Так в наши дни присутствие подлинных мифов парадоксальным образом проявляется еще в тех псевдомифах, которые заимствуют из них свою силу и уже привели к самым ужасным преступлениям. Именно воспоминание об этих преступлениях по-прежнему затрудняет предметное обсуждение темы "миф и политика" и склоняет многих дискредитировать все мифическое в целом. Однако во имя религии и науки также свершались злодеяния, что не дает нам права отбросить по этой причине их целиком и полностью. Вспомните о преследовании иноверцев или о создании и применении атомной бомбы во второй мировой войне.
Борясь с псевдомифами, не следует забывать, что существуют также подлинные мифы, которые все еще образуют одно из оснований современных национальных государств и соответствуют самым глубинным человеческим чувствам. До сих пор неясно, как можно от них полностью отказаться, не разрушая современного политического ландшафта. Как мы видели, неверно утверждать, что только всеохватывающая демифологизация политической жизни указывает путь к истине, свободе и миру. Чем сильнее блекнет ошибочная вера в-то, что всякий миф является простой видимостью и ведет к политической катастрофе, тем вернее будут продолжать действовать и в будущем те мифы, политическое значение которых несокрушимо и в созданных по демократическому образцу странах*.
Перевод выполнен при участии А. Кузьмина.

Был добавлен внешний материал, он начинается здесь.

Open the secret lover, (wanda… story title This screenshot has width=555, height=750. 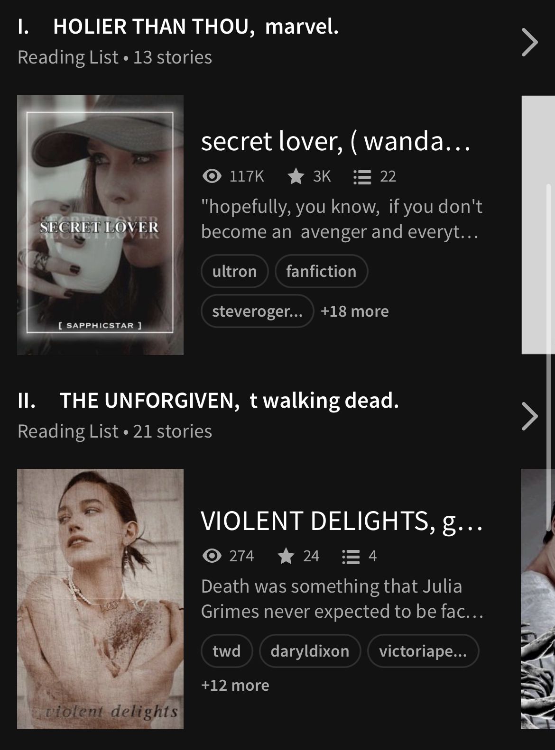[336, 141]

Как показано в XVII—XXI главах, мы не в состоянии ответить привычным нам способом на вопрос о причинах вытеснения мифа наукой, утверждая, будто это является результатом развивающегося опыта, усовершенствованной семантики и логики, большей оперативной эффективности и нормативного преимущества, то есть в целом более высокой рациональности науки. Опыт, на который опирается наука, не более обоснован и интерсубъективно убедителен, чем опыт, на который опирается миф. Опыт науки относится лишь к иным предметам и содержаниям (см. гл. XVIII). Семантика науки не отличается точностью, когда она применяется не в научных целях. Хотя научная логика и более экстенсивна и ее оперативность действеннее, но связано это с особенными предметами и целями, которые выбирает наука, что и обеспечивает высокую эффективность и широту ее применения (см. гл. XIX, XX). В конечном счете невозможно рационально обосновать, почему следует предпочесть содержание, предметы и цели науки содержанию, предметам и целям мифа, поскольку такое требование носит нормативный характер, а нормы не могут быть обоснованы абсолютным образом (см. гл. XXI). Но если из этого следует, что наука не рациональнее мифа, то неизбежно возникает вопрос о принципиальной объяснимости перехода от мифического к научному мышлению.

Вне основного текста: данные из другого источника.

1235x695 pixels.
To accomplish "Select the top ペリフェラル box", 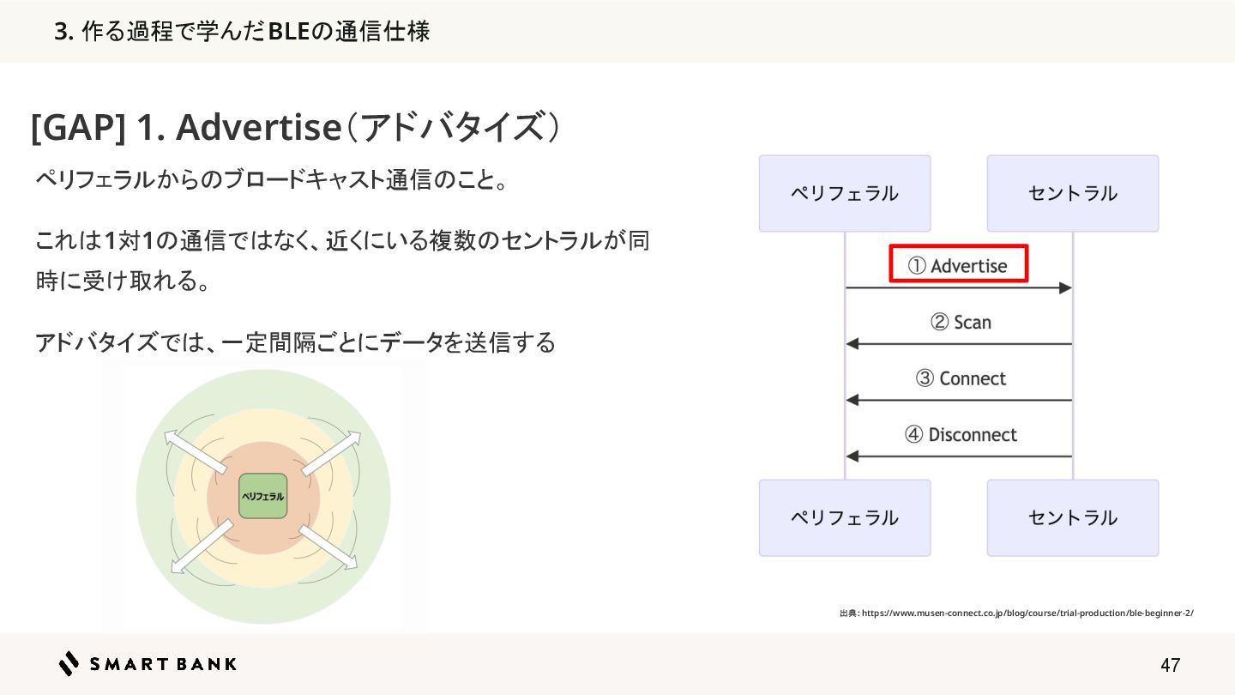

Речь идет о принципиальном вопросе, а потому мы не можем пренебречь обстоятельством, что перед нами сложный и длительный исторический процесс, состоящий из множества отдельных стадий. Мы ограничимся анализом того, какую форму могут иметь объяснения данного процесса.
Если мы ограничиваемся естественными, социальными, историческими науками, а также психологией, что мы и делали и будем продолжать делать далее, исходя из приведенных в главе XVI оснований, то можно сказать, что научное объяснение осуществляется с помощью либо законов природы, либо исторических правил. В первом случае речь идет о внеисторических, а во втором — об исторических объяснениях.
Предположим, что построено следующее заключение: существует психолого-антропологическое, а значит, природно-закономерное стремление человека ко все более полному овладению миром в соответствии со своими целями. Тогда научная онтология в противовес онтологии мифа представляет собой прогресс в овладении мира человеком. Так, от мифа человек переходит к науке.
Широко распространенное убеждение и в самом деле гласило, что истолкование истории может быть сведено в духе оптимистической уверенности в научном прогрессе именно к подобной формуле. Наука, как говорится, одаряет человека в целом лучшей долей, ведет к неуклонному прогрессу. Она якобы делает возможным исполнение древней мечты всего человечества, удовлетворяет стремление к благосостоянию, обуздывая силы природы, утихомиривает наш страх перед ними. Наука укрепляет надежды на более долгую жизнь, делает приятнее и удобнее нашу жизнь в целом. Неизмеримо возросшие познания утоляют специфически человеческую жажду знаний. Поэтому мы взираем с известным сочувствием и снисходительностью на человека предшествующих эпох, лишенного наслаждения современными достижениями, которые, без сомнения, осчастливили бы его так же, как и нас.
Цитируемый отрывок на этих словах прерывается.